Land of mists and magic: a purple sunrise at Thurne Windmill on the Norfolk Broads
PEOPLE who live outside Norfolk and get their ideas about it from television programmes nearly always assume that the backdrop is more or less identikit, a matter of flat fields, wide skies, picturesque churches nestling among the reed beds and, once you get to the eastern side, seal-strewn beaches. In fact, the county is as differentiated as anywhere else. This is a big place—70 miles from Elm in the remote north-western corner down to Gorleston on the eastern coast in sight of the Suffolk border-with variations to match. The gap between one of the dinky north Norfolk market towns, with their stratospherically priced second-homer cottages, and some of the downbeat Breckland hamlets is as wide as the gulf between Hampstead and Brixton.

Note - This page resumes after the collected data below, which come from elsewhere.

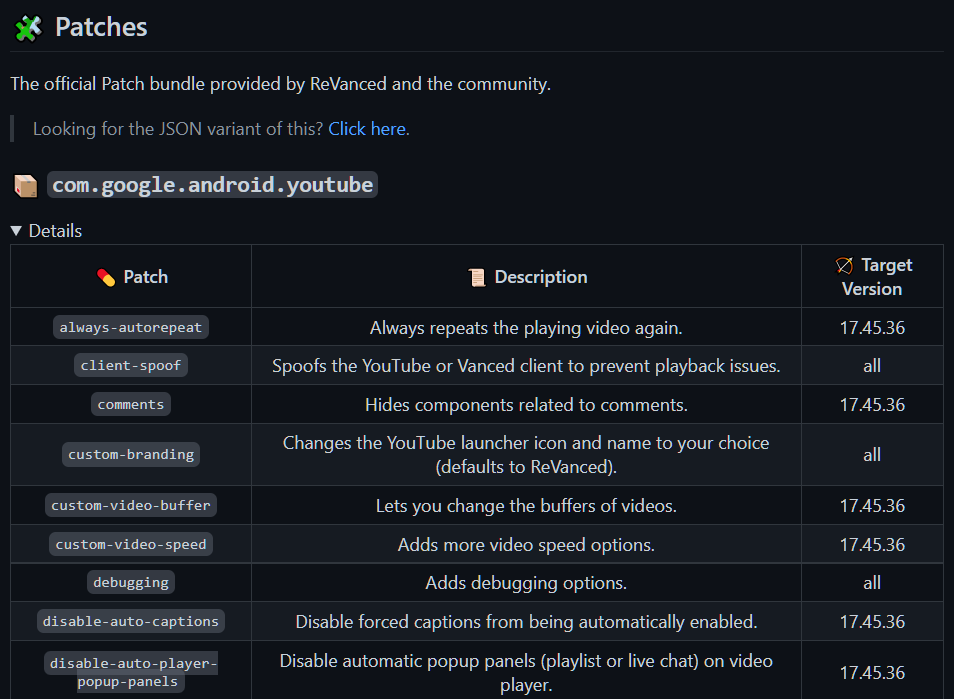Collapse the Details disclosure triangle
Screen dimensions: 954x699
tap(16, 231)
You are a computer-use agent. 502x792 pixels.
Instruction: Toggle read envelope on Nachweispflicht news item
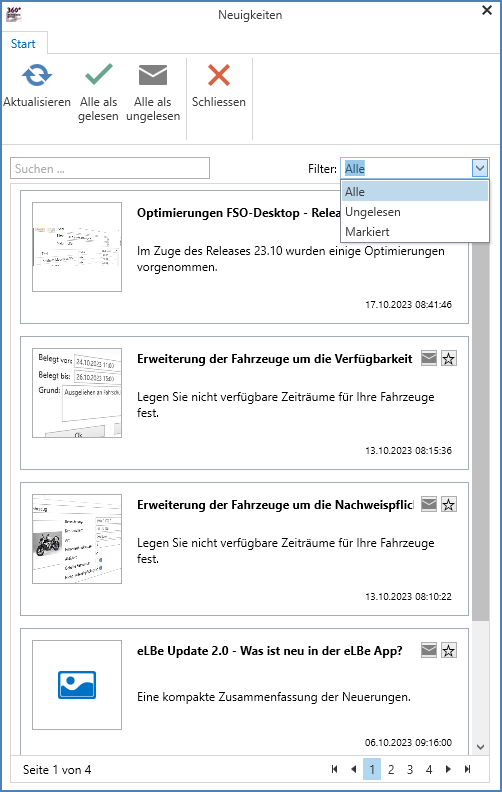point(429,504)
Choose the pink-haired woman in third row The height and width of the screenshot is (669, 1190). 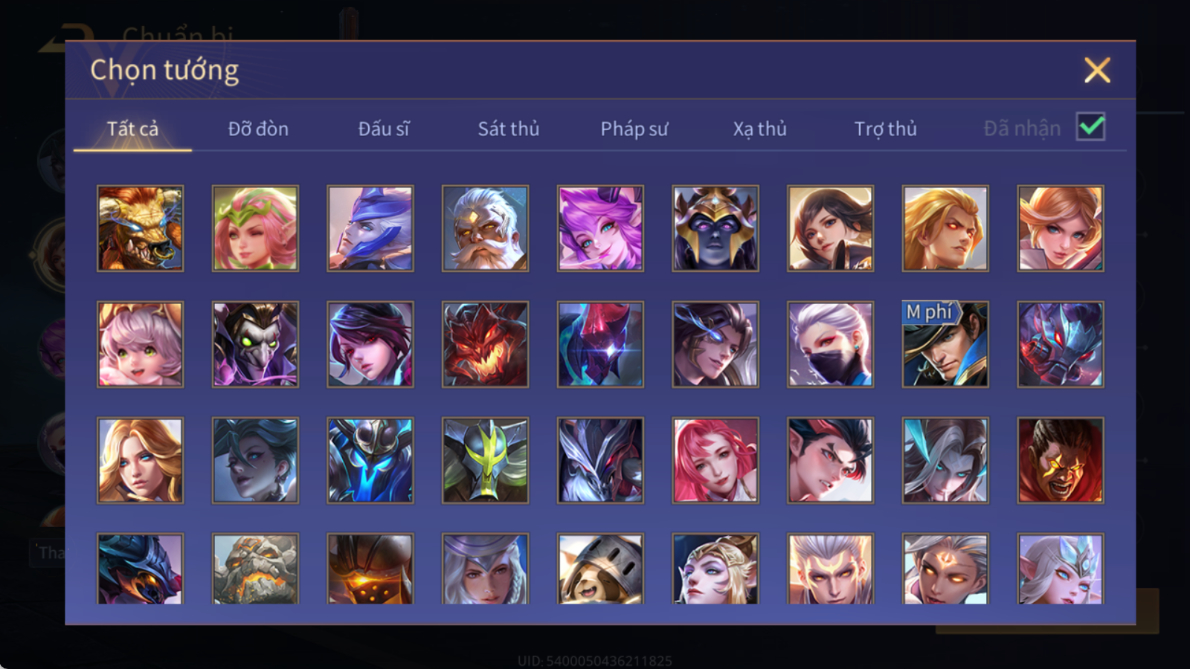coord(715,460)
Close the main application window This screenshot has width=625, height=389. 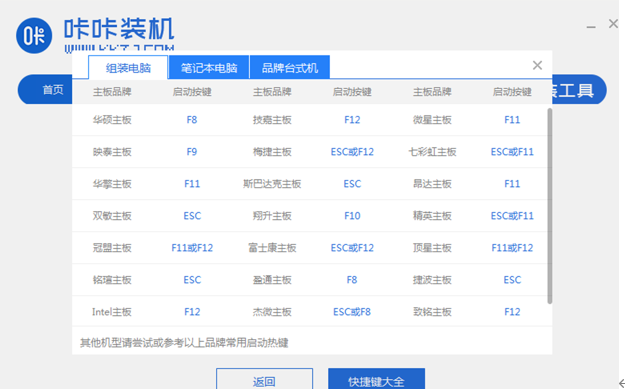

Thatched boathouses on Hickling Broad.
Characteristic tall Dutch gables and warm red brick at Blickling Hall
Norfolk. Merely typing the word on a computer screen gives me a little twinge of satisfaction, a sense of coming from somewhere unlike anywhere else and revelling in the fact of your upbringing. But already some distinctions need to be drawn, for I was born and brought up in Norwich-smack in the middle of the county, yet, in some ways, not at all like the countryside that surrounds it: different accent; different politics (there is a long tradition of electing Labour MPs); much less inward-looking than some of the distant villages, where a day trip to London is a very serious business. In my teens, Norfolk was full of people who had never left the county in their lives. Even now, one or two of them precariously survive.
The heart of a disparate county: Norwich's many delightful roads include Princes Street.